Work order 1 — In the remote sensing classification text, how much higher is the full HFIE architecture's EPI than the low-frequency-only variant's?
Work order 2 — List every dataset-and-split row in Table 11 of the remote sensing classification text.
Work order 3 — Resume the remote sensing classification text after its last sentence, about the UCM results.

Text under study —
To analyze the proportions of each frequency, we performed a Power Spectral Density (PSD) calculation, and the results are as follows in

Table 10. Quantitative Analysis Results:.

Model Configuration	Powerlow (%)	Powerlow (%)	Edge Preservation Index (EPI)
Low-Frequency Only	83.2 ± 1.7	16.8 ± 1.2	0.31 ± 0.04
Full HFIE	68.5 ± 2.3	31.5 ± 1.9	0.58 ± 0.06

:

This metric quantifies the relative emphasis on high-frequency details. As shown in Figure 15, the full HFIE architecture exhibits a 46% increase in EPI compared to the low-frequency-only variant, indicating enhanced retention of fine-grained features. Spectral entropy analysis further reveals that the full HFIE achieves a 12.7% higher entropy value (3.21 vs. 2.85 nats), demonstrating a more balanced distribution of information across frequency bands. Specifically, the central luminance in Figure 15a exhibits a 37.2% higher pixel intensity (measured via region-of-interest analysis) compared to Figure 15b, with the surrounding green area (indicating intermediate frequencies) expanding by 29.5% in radius and 41.8% in integrated brightness. These metrics indicate that the low-frequency mixer-only approach retains stronger energy in global structural features, accounting for 83.2±1.7% of total spectral power.

5.6. Visual Analysis

In this section, we use the Grad-CAM (Gradient-weighted Class Activation Mapping) technique to generate visual explanations. The core objective is to highlight the regions in the image that play a crucial role in predicting the corresponding objects. In this way, we can intuitively understand which parts of the image the model mainly focuses on when making classification decisions. In the class activation map, the shade of color represents the weight level. The darker the color, the higher the attention of the model to that region.The results are shown at Figure 16.

Target Region Recognition Accuracy: On the AID dataset, HETMCL outperforms ResNet18 in remote sensing scene classification. ResNet18 roughly identifies target areas but lacks detail, with diffuse activation (e.g., scattered across airport edges). HETMCL without HFIE focuses more on core regions (e.g., airport buildings/runways) but still has scattered activations. In contrast, full HETMCL concentrates attention tightly on classification-relevant areas, enabling precise localization.

Widely Distributed Target Recognition: For playground images, ResNet18’s activation scatters across sports fields and surroundings, indicating interference and incomplete target coverage. The HFIE-free model focuses on lawns and runways but retains edge activations. HETMCL comprehensively covers core sports areas, suppresses irrelevant edges, and extracts features more accurately for superior classification.

The visualization results reveal the internal mechanism of the model’s classification from the perspective of feature-focused regions. Subsequently, we used OA and Kappa to further demonstrate the classification performance of the model on different datasets from a quantitative perspective.The results are shown at

Table 11. OA and Kappa of Three Datasets.

Datasets	OA	Kappa
UCM (5:5)	0.9914	0.9900
UCM (8:2)	0.9976	0.9920
AID (2:8)	0.9591	0.9575
AID (5:5)	0.9732	0.9725
NWPU (1:9)	0.9254	0.9210
NWPU (2:8)	0.9502	0.9473

.

On the UCM dataset, the OA and Kappa coefficients under both division ratios are extremely high, indicating that the model has very good classification accuracy and consistency on this dataset. The classification results of the algorithm have a strong consistency with the real situation, and the influence of random factors on the classification results is minimal, showing excellent algorithm performance.

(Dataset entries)
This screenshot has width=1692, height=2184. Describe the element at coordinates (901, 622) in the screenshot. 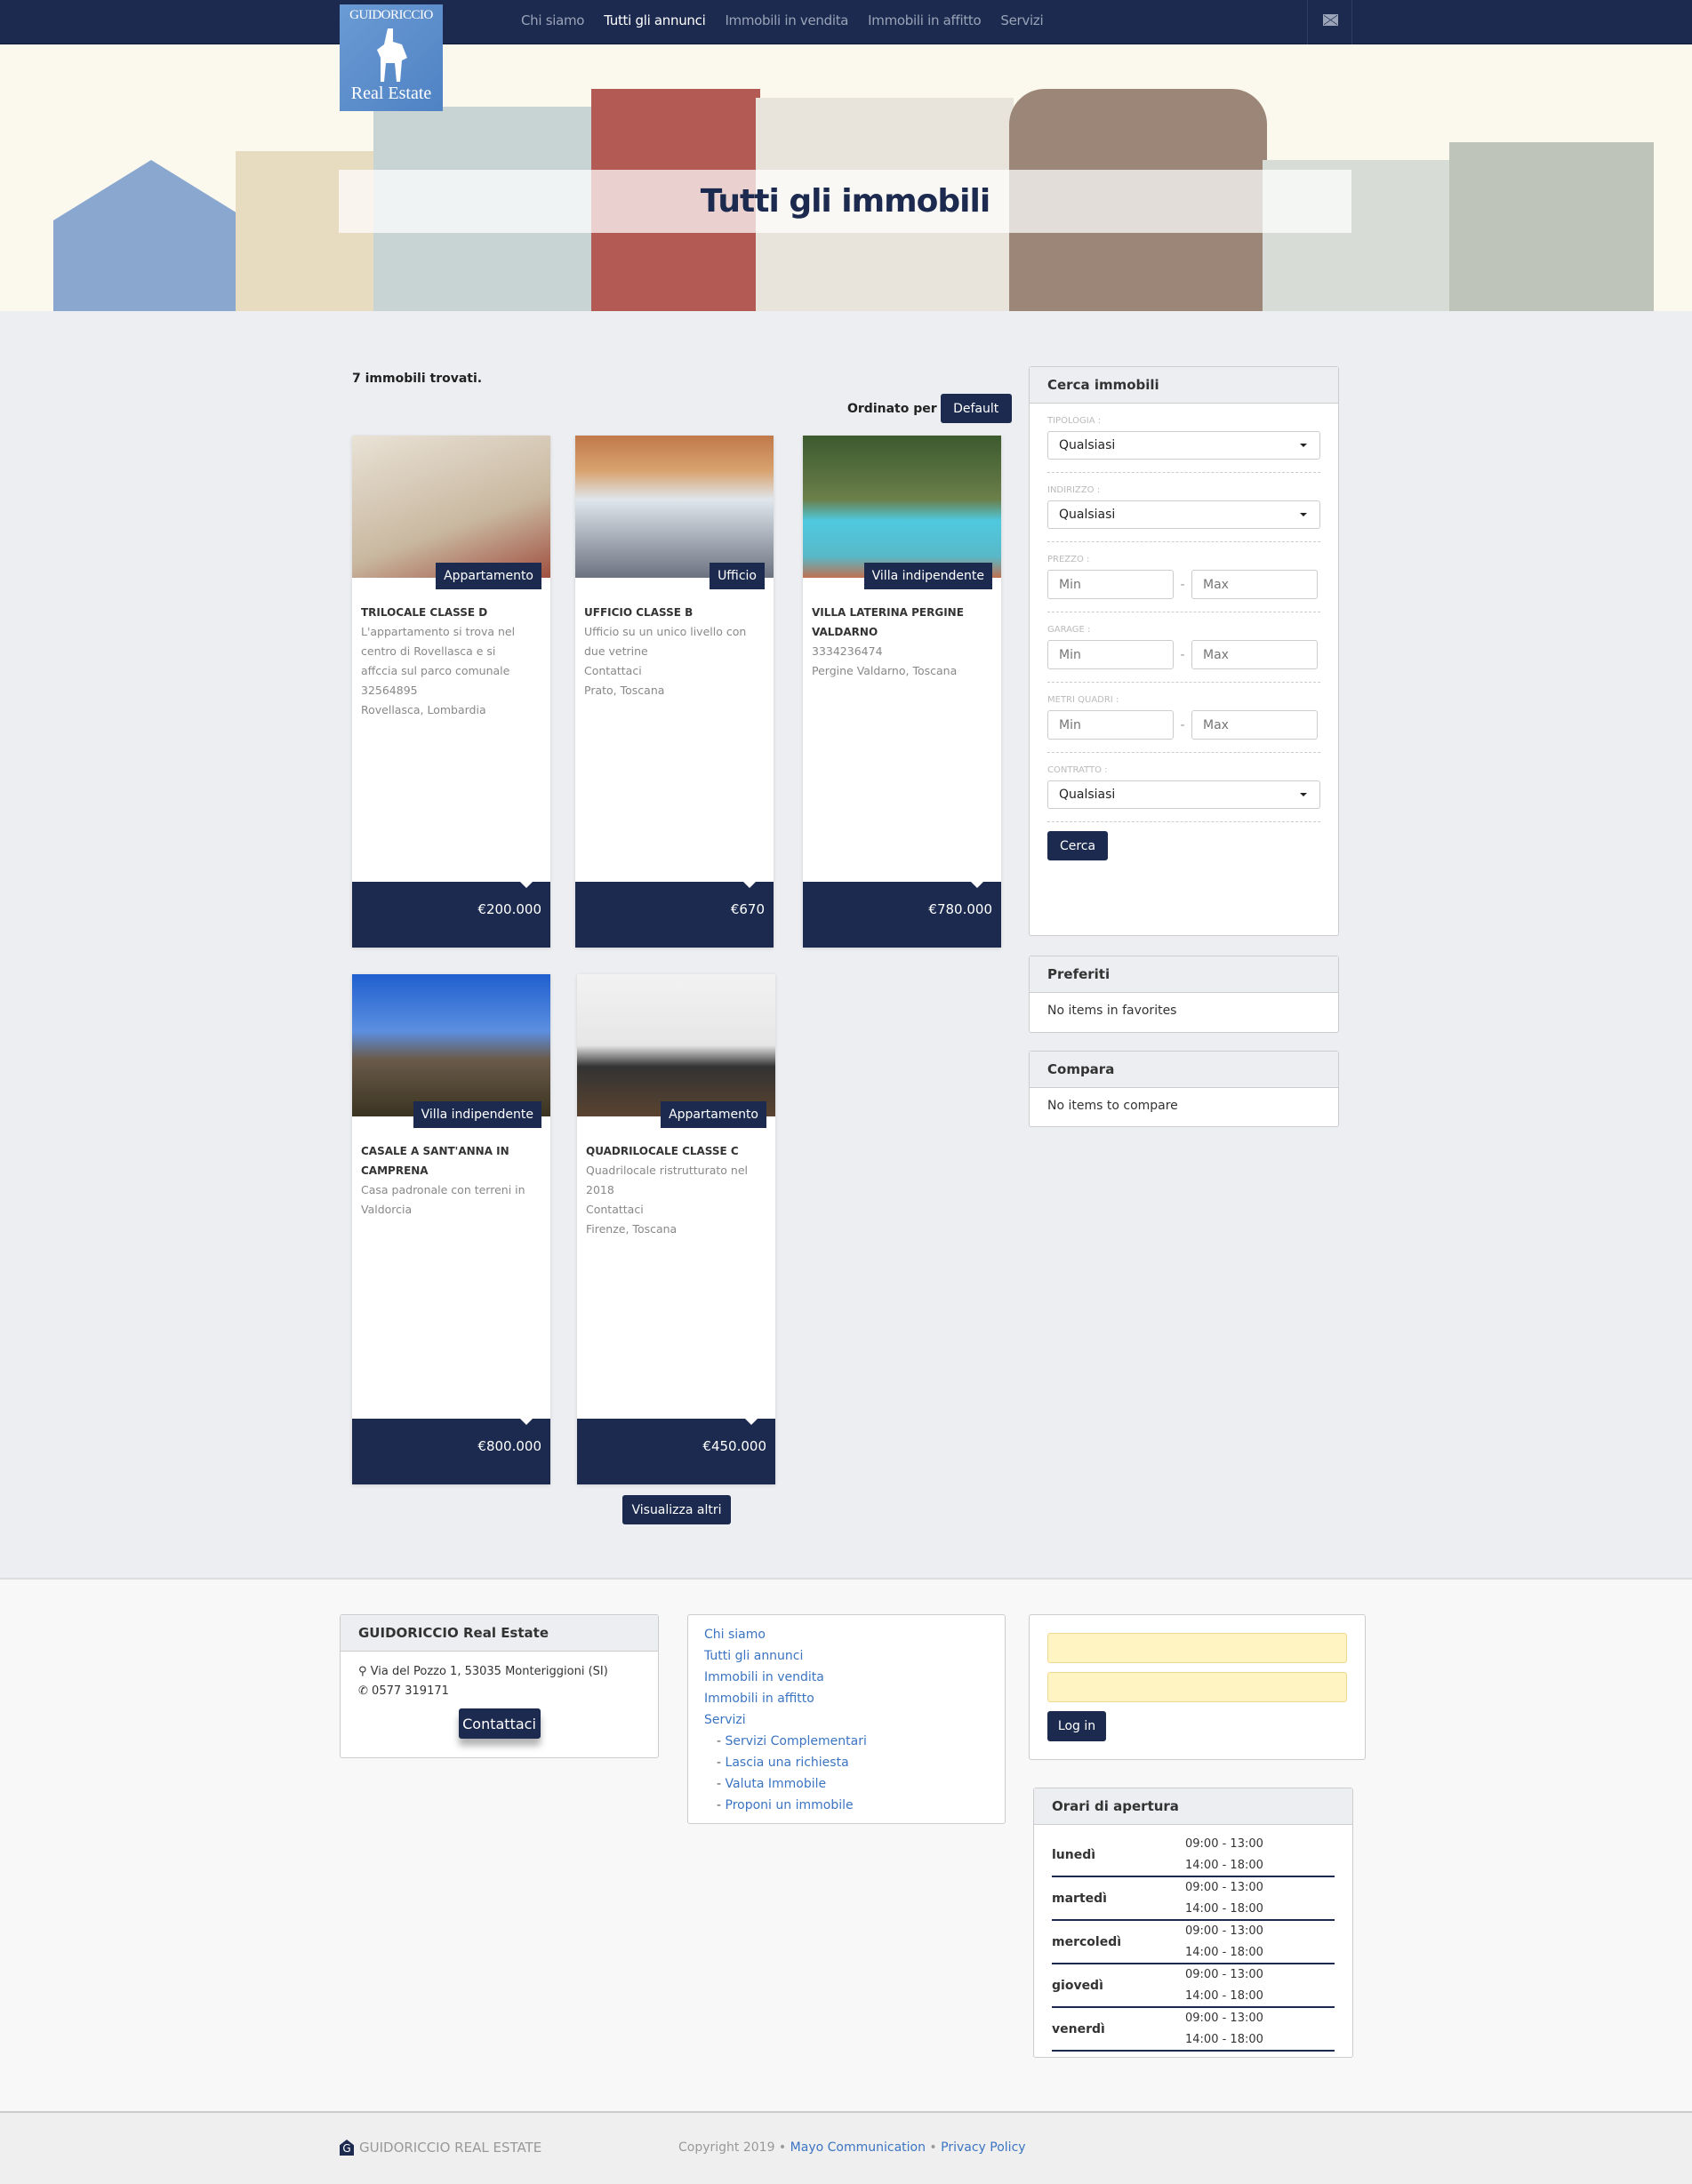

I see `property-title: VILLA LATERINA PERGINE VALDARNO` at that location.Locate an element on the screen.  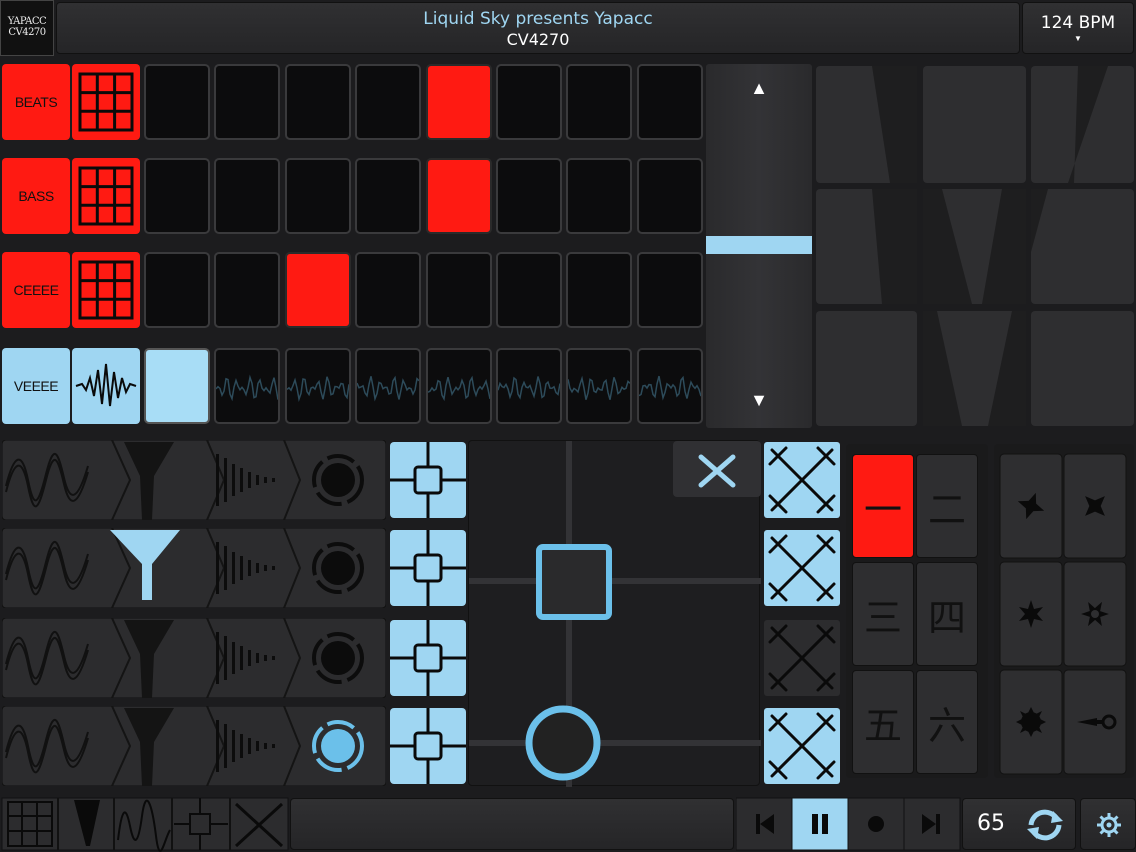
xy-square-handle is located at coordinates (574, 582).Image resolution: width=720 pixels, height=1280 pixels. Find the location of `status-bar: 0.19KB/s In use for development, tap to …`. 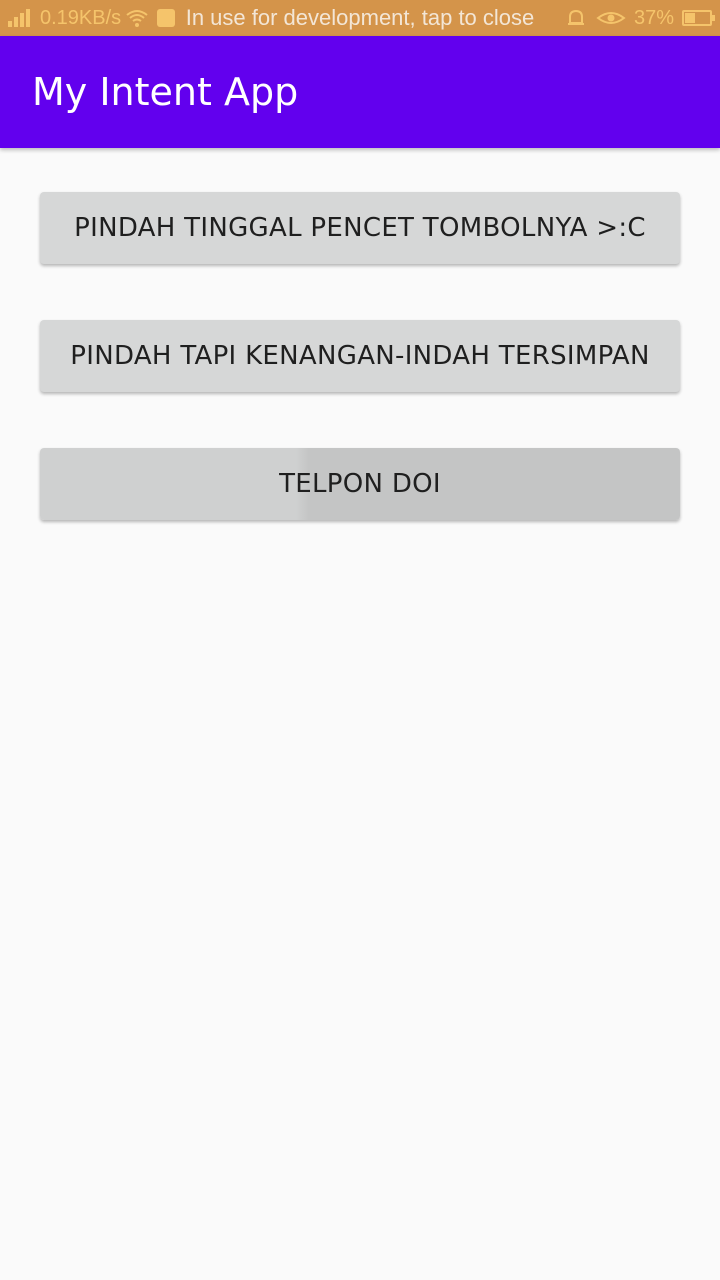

Expected answer 1 — It is 46% higher.

Expected answer 2 — UCM (5:5), UCM (8:2), AID (2:8), AID (5:5), NWPU (1:9), NWPU (2:8)

Expected answer 3 —
On the AID dataset, both the OA and Kappa coefficients are relatively high, indicating that the classification results of the algorithm have good consistency with the real situation. As the ratio of the training set to the test set changes, the performance of the model also improves. The indicators under the (5:5) division are higher than those under the (2:8) division, suggesting that a more balanced data division is conducive to the model’s learning, thereby improving classification accuracy and consistency.

On the NWPU dataset, although the OA and Kappa are relatively lower compared to the other two datasets as a whole, the performance of the algorithm also improves as the proportion of the training set increases. The indicators under the (2:8) division are higher than those under the (1:9) division, also indicating that increasing the proportion of the training set can improve the classification performance of the model.

Combining the results of visualization and quantitative analysis, the HETMCL model demonstrates unique advantages. At the visualization level, it can accurately focus on the key features of the target area, intuitively reflecting its ability to capture core information. In terms of quantitative indicators, although its performance varies across different datasets, the overall trend is positive, highlighting the model’s adaptability to data structures.

6. Conclusions

In this study, we proposed a context-aware local enhanced transformer and multi-layer context learning network (HETMCL) for remote sensing scene classification. The model successfully integrates the characteristics of convolutional neural network (CNN) and transformer (Transformer) while retaining their respective advantages.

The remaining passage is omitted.